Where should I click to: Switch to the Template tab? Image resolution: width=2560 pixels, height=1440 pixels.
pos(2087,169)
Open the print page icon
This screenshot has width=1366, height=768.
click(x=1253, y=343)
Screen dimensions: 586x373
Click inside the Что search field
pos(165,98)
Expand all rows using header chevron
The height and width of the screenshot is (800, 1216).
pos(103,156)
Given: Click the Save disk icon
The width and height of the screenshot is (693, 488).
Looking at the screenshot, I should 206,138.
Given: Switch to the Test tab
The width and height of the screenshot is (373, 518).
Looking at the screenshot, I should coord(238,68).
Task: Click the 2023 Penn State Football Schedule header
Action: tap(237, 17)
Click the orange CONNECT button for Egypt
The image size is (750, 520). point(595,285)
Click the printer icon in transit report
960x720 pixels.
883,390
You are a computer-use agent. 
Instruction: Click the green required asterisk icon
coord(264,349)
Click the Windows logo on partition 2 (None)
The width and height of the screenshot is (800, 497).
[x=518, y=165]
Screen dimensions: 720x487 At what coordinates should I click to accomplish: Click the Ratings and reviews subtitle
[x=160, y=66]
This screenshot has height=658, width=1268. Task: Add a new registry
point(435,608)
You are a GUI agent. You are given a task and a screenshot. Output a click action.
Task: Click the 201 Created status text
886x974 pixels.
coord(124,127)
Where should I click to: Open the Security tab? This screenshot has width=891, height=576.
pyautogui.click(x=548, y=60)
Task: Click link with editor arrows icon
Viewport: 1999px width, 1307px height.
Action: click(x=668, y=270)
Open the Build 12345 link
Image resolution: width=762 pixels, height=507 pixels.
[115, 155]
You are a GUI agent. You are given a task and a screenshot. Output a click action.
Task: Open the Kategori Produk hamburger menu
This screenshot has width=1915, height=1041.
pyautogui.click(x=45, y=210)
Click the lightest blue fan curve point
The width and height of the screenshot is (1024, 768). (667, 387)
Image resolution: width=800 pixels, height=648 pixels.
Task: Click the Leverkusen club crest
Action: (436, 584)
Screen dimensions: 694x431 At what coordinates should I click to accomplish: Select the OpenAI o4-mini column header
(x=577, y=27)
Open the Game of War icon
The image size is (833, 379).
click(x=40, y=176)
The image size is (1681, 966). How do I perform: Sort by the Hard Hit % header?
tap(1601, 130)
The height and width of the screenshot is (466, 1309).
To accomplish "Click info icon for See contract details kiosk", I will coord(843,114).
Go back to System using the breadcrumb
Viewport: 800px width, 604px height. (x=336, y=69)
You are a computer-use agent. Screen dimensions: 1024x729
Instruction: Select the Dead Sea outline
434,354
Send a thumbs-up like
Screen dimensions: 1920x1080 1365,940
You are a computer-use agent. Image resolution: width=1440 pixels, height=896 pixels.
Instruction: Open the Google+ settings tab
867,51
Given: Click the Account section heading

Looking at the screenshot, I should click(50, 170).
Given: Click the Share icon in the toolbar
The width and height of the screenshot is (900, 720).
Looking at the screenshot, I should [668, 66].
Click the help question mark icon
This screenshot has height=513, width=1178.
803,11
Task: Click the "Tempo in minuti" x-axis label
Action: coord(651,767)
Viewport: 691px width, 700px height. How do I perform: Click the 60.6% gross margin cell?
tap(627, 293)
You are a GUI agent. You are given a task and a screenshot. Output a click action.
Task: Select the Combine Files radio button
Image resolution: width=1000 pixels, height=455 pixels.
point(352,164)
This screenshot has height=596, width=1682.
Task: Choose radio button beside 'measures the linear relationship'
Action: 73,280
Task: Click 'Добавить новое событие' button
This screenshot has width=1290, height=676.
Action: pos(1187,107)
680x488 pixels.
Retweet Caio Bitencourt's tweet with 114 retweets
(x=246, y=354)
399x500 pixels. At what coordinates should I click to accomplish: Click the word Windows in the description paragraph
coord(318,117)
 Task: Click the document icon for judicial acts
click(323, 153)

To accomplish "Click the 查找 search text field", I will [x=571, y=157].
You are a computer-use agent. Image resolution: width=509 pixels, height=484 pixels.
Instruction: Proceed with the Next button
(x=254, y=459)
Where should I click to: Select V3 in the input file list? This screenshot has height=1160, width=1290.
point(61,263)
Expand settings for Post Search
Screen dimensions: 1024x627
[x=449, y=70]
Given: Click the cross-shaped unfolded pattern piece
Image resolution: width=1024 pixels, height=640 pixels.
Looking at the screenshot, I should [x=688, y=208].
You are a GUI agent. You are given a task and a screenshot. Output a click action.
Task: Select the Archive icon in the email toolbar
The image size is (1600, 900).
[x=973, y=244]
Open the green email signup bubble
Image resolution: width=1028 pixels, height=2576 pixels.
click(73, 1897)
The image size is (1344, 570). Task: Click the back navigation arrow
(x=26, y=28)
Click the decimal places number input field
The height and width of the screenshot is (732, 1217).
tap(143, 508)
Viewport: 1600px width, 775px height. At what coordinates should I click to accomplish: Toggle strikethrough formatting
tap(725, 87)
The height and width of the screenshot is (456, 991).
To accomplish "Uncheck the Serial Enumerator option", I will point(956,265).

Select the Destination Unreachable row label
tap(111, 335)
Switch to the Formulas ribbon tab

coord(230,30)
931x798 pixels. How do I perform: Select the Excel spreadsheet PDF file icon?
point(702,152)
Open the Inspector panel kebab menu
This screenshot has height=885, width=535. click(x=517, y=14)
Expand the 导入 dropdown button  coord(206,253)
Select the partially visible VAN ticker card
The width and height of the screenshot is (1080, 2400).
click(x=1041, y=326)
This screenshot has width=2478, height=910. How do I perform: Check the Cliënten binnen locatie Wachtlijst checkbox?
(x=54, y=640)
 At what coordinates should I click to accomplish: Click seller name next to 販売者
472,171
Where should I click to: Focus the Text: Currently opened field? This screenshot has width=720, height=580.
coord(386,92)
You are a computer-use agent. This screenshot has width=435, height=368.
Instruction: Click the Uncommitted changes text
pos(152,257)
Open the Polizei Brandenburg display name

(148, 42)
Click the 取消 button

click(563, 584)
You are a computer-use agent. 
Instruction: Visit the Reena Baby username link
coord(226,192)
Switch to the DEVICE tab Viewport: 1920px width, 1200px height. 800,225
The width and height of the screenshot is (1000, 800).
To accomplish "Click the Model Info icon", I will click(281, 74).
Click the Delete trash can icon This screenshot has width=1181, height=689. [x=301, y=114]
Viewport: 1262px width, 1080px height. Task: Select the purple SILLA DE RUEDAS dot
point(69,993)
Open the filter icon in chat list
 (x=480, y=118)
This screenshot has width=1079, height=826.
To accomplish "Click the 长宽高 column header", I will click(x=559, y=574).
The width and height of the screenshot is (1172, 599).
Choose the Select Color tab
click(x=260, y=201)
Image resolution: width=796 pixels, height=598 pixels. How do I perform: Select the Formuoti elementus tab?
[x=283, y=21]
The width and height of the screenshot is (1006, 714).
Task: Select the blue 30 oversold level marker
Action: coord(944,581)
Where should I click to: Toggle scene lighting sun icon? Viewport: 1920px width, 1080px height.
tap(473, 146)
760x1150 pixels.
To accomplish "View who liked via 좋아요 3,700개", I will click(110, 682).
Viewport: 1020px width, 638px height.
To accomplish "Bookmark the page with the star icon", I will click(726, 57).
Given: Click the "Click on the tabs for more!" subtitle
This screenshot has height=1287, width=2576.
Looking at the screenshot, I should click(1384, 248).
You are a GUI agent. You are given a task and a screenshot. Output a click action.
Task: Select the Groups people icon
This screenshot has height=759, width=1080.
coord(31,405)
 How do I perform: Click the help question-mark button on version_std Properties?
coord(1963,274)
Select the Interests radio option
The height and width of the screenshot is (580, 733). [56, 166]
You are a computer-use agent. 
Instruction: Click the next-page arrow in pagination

########

**GOAL OF THE EXERCISE**
Rewrite all of the data above as a Markdown table with the columns Row and Text. Put each line in its own row, numbered in order, and leave out any blank lines.

**THE COMPLETED TASK**
| Row | Text |
|---|---|
| 1 | Where should I click to: Switch to the Template tab? Image resolution: width=2560 pixels, height=1440 pixels. |
| 2 | pos(2087,169) |
| 3 | Open the print page icon |
| 4 | This screenshot has width=1366, height=768. |
| 5 | click(x=1253, y=343) |
| 6 | Screen dimensions: 586x373 |
| 7 | Click inside the Что search field |
| 8 | pos(165,98) |
| 9 | Expand all rows using header chevron |
| 10 | The height and width of the screenshot is (800, 1216). |
| 11 | pos(103,156) |
| 12 | Given: Click the Save disk icon |
| 13 | The width and height of the screenshot is (693, 488). |
| 14 | Looking at the screenshot, I should 206,138. |
| 15 | Given: Switch to the Test tab |
| 16 | The width and height of the screenshot is (373, 518). |
| 17 | Looking at the screenshot, I should coord(238,68). |
| 18 | Task: Click the 2023 Penn State Football Schedule header |
| 19 | Action: tap(237, 17) |
| 20 | Click the orange CONNECT button for Egypt |
| 21 | The image size is (750, 520). point(595,285) |
| 22 | Click the printer icon in transit report |
| 23 | 960x720 pixels. |
| 24 | 883,390 |
| 25 | You are a computer-use agent.  |
| 26 | Instruction: Click the green required asterisk icon |
| 27 | coord(264,349) |
| 28 | Click the Windows logo on partition 2 (None) |
| 29 | The width and height of the screenshot is (800, 497). |
| 30 | [x=518, y=165] |
| 31 | Screen dimensions: 720x487 At what coordinates should I click to accomplish: Click the Ratings and reviews subtitle |
| 32 | [x=160, y=66] |
| 33 | This screenshot has height=658, width=1268. Task: Add a new registry |
| 34 | point(435,608) |
| 35 | You are a GUI agent. You are given a task and a screenshot. Output a click action. |
| 36 | Task: Click the 201 Created status text |
| 37 | 886x974 pixels. |
| 38 | coord(124,127) |
| 39 | Where should I click to: Open the Security tab? This screenshot has width=891, height=576. |
| 40 | pyautogui.click(x=548, y=60) |
| 41 | Task: Click link with editor arrows icon |
| 42 | Viewport: 1999px width, 1307px height. |
| 43 | Action: click(x=668, y=270) |
| 44 | Open the Build 12345 link |
| 45 | Image resolution: width=762 pixels, height=507 pixels. |
| 46 | [115, 155] |
| 47 | You are a GUI agent. You are given a task and a screenshot. Output a click action. |
| 48 | Task: Open the Kategori Produk hamburger menu |
| 49 | This screenshot has width=1915, height=1041. |
| 50 | pyautogui.click(x=45, y=210) |
| 51 | Click the lightest blue fan curve point |
| 52 | The width and height of the screenshot is (1024, 768). (667, 387) |
| 53 | Image resolution: width=800 pixels, height=648 pixels. |
| 54 | Task: Click the Leverkusen club crest |
| 55 | Action: (436, 584) |
| 56 | Screen dimensions: 694x431 At what coordinates should I click to accomplish: Select the OpenAI o4-mini column header |
| 57 | (x=577, y=27) |
| 58 | Open the Game of War icon |
| 59 | The image size is (833, 379). |
| 60 | click(x=40, y=176) |
| 61 | The image size is (1681, 966). How do I perform: Sort by the Hard Hit % header? |
| 62 | tap(1601, 130) |
| 63 | The height and width of the screenshot is (466, 1309). |
| 64 | To accomplish "Click info icon for See contract details kiosk", I will coord(843,114). |
| 65 | Go back to System using the breadcrumb |
| 66 | Viewport: 800px width, 604px height. (x=336, y=69) |
| 67 | You are a computer-use agent. Screen dimensions: 1024x729 |
| 68 | Instruction: Select the Dead Sea outline |
| 69 | 434,354 |
| 70 | Send a thumbs-up like |
| 71 | Screen dimensions: 1920x1080 1365,940 |
| 72 | You are a computer-use agent. Image resolution: width=1440 pixels, height=896 pixels. |
| 73 | Instruction: Open the Google+ settings tab |
| 74 | 867,51 |
| 75 | Given: Click the Account section heading |
| 76 | Looking at the screenshot, I should click(50, 170). |
| 77 | Given: Click the Share icon in the toolbar |
| 78 | The width and height of the screenshot is (900, 720). |
| 79 | Looking at the screenshot, I should [668, 66]. |
| 80 | Click the help question mark icon |
| 81 | This screenshot has height=513, width=1178. |
| 82 | 803,11 |
| 83 | Task: Click the "Tempo in minuti" x-axis label |
| 84 | Action: coord(651,767) |
| 85 | Viewport: 691px width, 700px height. How do I perform: Click the 60.6% gross margin cell? |
| 86 | tap(627, 293) |
| 87 | You are a GUI agent. You are given a task and a screenshot. Output a click action. |
| 88 | Task: Select the Combine Files radio button |
| 89 | Image resolution: width=1000 pixels, height=455 pixels. |
| 90 | point(352,164) |
| 91 | This screenshot has height=596, width=1682. |
| 92 | Task: Choose radio button beside 'measures the linear relationship' |
| 93 | Action: 73,280 |
| 94 | Task: Click 'Добавить новое событие' button |
| 95 | This screenshot has width=1290, height=676. |
| 96 | Action: pos(1187,107) |
| 97 | 680x488 pixels. |
| 98 | Retweet Caio Bitencourt's tweet with 114 retweets |
| 99 | (x=246, y=354) |
| 100 | 399x500 pixels. At what coordinates should I click to accomplish: Click the word Windows in the description paragraph |
| 101 | coord(318,117) |
| 102 |  Task: Click the document icon for judicial acts |
| 103 | click(323, 153) |
| 104 | To accomplish "Click the 查找 search text field", I will [x=571, y=157]. |
| 105 | You are a computer-use agent. Image resolution: width=509 pixels, height=484 pixels. |
| 106 | Instruction: Proceed with the Next button |
| 107 | (x=254, y=459) |
| 108 | Where should I click to: Select V3 in the input file list? This screenshot has height=1160, width=1290. |
| 109 | point(61,263) |
| 110 | Expand settings for Post Search |
| 111 | Screen dimensions: 1024x627 |
| 112 | [x=449, y=70] |
| 113 | Given: Click the cross-shaped unfolded pattern piece |
| 114 | Image resolution: width=1024 pixels, height=640 pixels. |
| 115 | Looking at the screenshot, I should [x=688, y=208]. |
| 116 | You are a GUI agent. You are given a task and a screenshot. Output a click action. |
| 117 | Task: Select the Archive icon in the email toolbar |
| 118 | The image size is (1600, 900). |
| 119 | [x=973, y=244] |
| 120 | Open the green email signup bubble |
| 121 | Image resolution: width=1028 pixels, height=2576 pixels. |
| 122 | click(73, 1897) |
| 123 | The image size is (1344, 570). Task: Click the back navigation arrow |
| 124 | (x=26, y=28) |
| 125 | Click the decimal places number input field |
| 126 | The height and width of the screenshot is (732, 1217). |
| 127 | tap(143, 508) |
| 128 | Viewport: 1600px width, 775px height. At what coordinates should I click to accomplish: Toggle strikethrough formatting |
| 129 | tap(725, 87) |
| 130 | The height and width of the screenshot is (456, 991). |
| 131 | To accomplish "Uncheck the Serial Enumerator option", I will point(956,265). |
| 132 | Select the Destination Unreachable row label |
| 133 | tap(111, 335) |
| 134 | Switch to the Formulas ribbon tab |
| 135 | coord(230,30) |
| 136 | 931x798 pixels. How do I perform: Select the Excel spreadsheet PDF file icon? |
| 137 | point(702,152) |
| 138 | Open the Inspector panel kebab menu |
| 139 | This screenshot has height=885, width=535. click(x=517, y=14) |
| 140 | Expand the 导入 dropdown button  coord(206,253) |
| 141 | Select the partially visible VAN ticker card |
| 142 | The width and height of the screenshot is (1080, 2400). |
| 143 | click(x=1041, y=326) |
| 144 | This screenshot has width=2478, height=910. How do I perform: Check the Cliënten binnen locatie Wachtlijst checkbox? |
| 145 | (x=54, y=640) |
| 146 |  At what coordinates should I click to accomplish: Click seller name next to 販売者 |
| 147 | 472,171 |
| 148 | Where should I click to: Focus the Text: Currently opened field? This screenshot has width=720, height=580. |
| 149 | coord(386,92) |
| 150 | You are a computer-use agent. This screenshot has width=435, height=368. |
| 151 | Instruction: Click the Uncommitted changes text |
| 152 | pos(152,257) |
| 153 | Open the Polizei Brandenburg display name |
| 154 | (148, 42) |
| 155 | Click the 取消 button |
| 156 | click(563, 584) |
| 157 | You are a computer-use agent.  |
| 158 | Instruction: Visit the Reena Baby username link |
| 159 | coord(226,192) |
| 160 | Switch to the DEVICE tab Viewport: 1920px width, 1200px height. 800,225 |
| 161 | The width and height of the screenshot is (1000, 800). |
| 162 | To accomplish "Click the Model Info icon", I will click(281, 74). |
| 163 | Click the Delete trash can icon This screenshot has width=1181, height=689. [x=301, y=114] |
| 164 | Viewport: 1262px width, 1080px height. Task: Select the purple SILLA DE RUEDAS dot |
| 165 | point(69,993) |
| 166 | Open the filter icon in chat list |
| 167 |  (x=480, y=118) |
| 168 | This screenshot has width=1079, height=826. |
| 169 | To accomplish "Click the 长宽高 column header", I will click(x=559, y=574). |
| 170 | The width and height of the screenshot is (1172, 599). |
| 171 | Choose the Select Color tab |
| 172 | click(x=260, y=201) |
| 173 | Image resolution: width=796 pixels, height=598 pixels. How do I perform: Select the Formuoti elementus tab? |
| 174 | [x=283, y=21] |
| 175 | The width and height of the screenshot is (1006, 714). |
| 176 | Task: Select the blue 30 oversold level marker |
| 177 | Action: coord(944,581) |
| 178 | Where should I click to: Toggle scene lighting sun icon? Viewport: 1920px width, 1080px height. |
| 179 | tap(473, 146) |
| 180 | 760x1150 pixels. |
| 181 | To accomplish "View who liked via 좋아요 3,700개", I will click(110, 682). |
| 182 | Viewport: 1020px width, 638px height. |
| 183 | To accomplish "Bookmark the page with the star icon", I will click(726, 57). |
| 184 | Given: Click the "Click on the tabs for more!" subtitle |
| 185 | This screenshot has height=1287, width=2576. |
| 186 | Looking at the screenshot, I should click(1384, 248). |
| 187 | You are a GUI agent. You are given a task and a screenshot. Output a click action. |
| 188 | Task: Select the Groups people icon |
| 189 | This screenshot has height=759, width=1080. |
| 190 | coord(31,405) |
| 191 |  How do I perform: Click the help question-mark button on version_std Properties? |
| 192 | coord(1963,274) |
| 193 | Select the Interests radio option |
| 194 | The height and width of the screenshot is (580, 733). [56, 166] |
| 195 | You are a computer-use agent.  |
| 196 | Instruction: Click the next-page arrow in pagination |